The KRAS gene is among the most frequently mutated genes across all cancers, including pancreatic, lung, and colorectal cancers. KRAS is thought to be an initial “driver” mutation that leads to cancer formation, however, the effects of oncogenic RAS signaling on the noncoding transcriptome remain unclear.
In a new study, KRAS mutations in lung cancer were analyzed to determine their effects on RNA “dark matter,” which is generated from 75% of the three billion base pairs in the human genome.
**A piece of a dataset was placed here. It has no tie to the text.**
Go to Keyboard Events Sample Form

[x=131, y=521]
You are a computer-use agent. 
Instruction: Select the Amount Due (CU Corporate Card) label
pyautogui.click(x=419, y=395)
The findings suggest that a key mutation, that occurs early on in cancer, alters RNA “dark matter” and causes the release of previously unknown RNA biomarkers for cancer early detection.
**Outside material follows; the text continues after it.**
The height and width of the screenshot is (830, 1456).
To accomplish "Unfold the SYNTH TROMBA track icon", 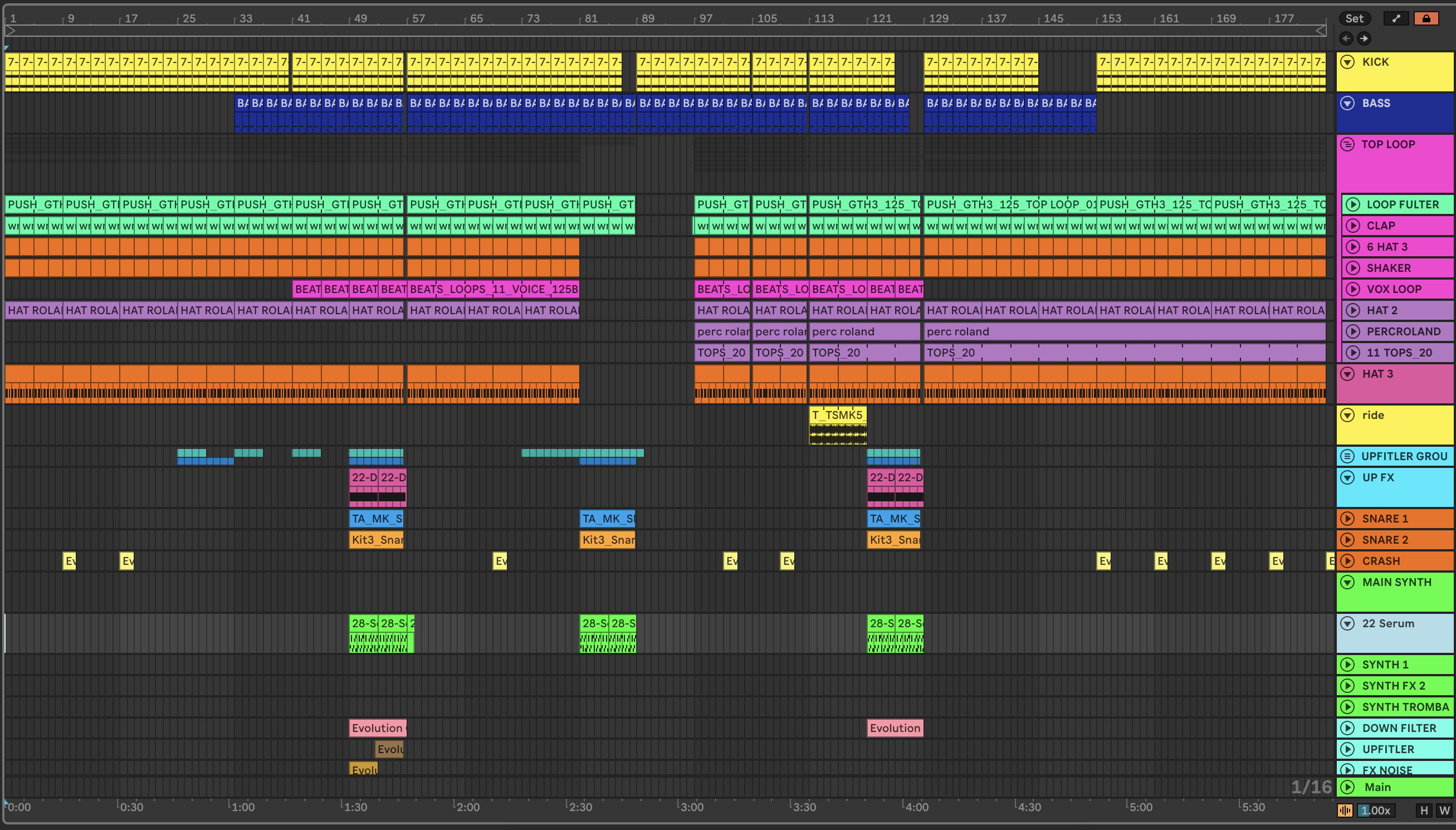I will [x=1347, y=707].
This work is published in Cell Reports in the paper, “Mutant KRAS regulates transposable element RNA and innate immunity via KRAB zinc-finger genes.”
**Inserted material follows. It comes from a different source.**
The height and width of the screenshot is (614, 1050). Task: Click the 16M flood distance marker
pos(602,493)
“The sooner you detect that someone has cancer, the more likely they will be to survive through treatment and surgery,” said Daniel Kim, PhD, assistant professor of biomolecular engineering at the University of California, Santa Cruz. “Millions of people die from cancer every year around the world, and there is an urgent need to develop highly sensitive and specific diagnostic tests that enable cancer early detection, before it has spread to other parts of the body.”
The team analyzed the transcriptomes of human airway and bronchial epithelial cells transformed with mutant KRAS to define the landscape of KRAS-regulated noncoding RNAs. They found that oncogenic KRAS signaling upregulates noncoding transcripts throughout the genome, many of which arise from transposable elements.
These transposable element RNAs, they say, “exhibit differential expression, are preferentially released in extracellular vesicles, and are regulated by KRAB zinc-finger (KZNF) genes, which are broadly downregulated in mutant KRAS cells and lung adenocarcinomas in vivo.”
In addition, mutant KRAS induces an intrinsic IFN-stimulated gene signature that is often seen across many different cancers.
Kim believes that this strong, robust RNA signature is very promising for diagnosing cancer in its earliest stages. This could be done through liquid biopsy, a minimally invasive approach compared to a traditional tumor tissue biopsy.
In ongoing and future work, the Kim lab aims to further confirm their novel results by analyzing blood samples from lung cancer patients to validate that their newly identified RNA signatures are present in these patients. Additionally, they anticipate that the methods developed in this study could be used as a framework for developing an RNA liquid biopsy platform for multi-cancer early detection. “Now that we know the RNA signatures of this very early event in cancer, this will help us develop new methods for cancer early detection, which will hopefully help save a lot of people’s lives in the future,” Kim said.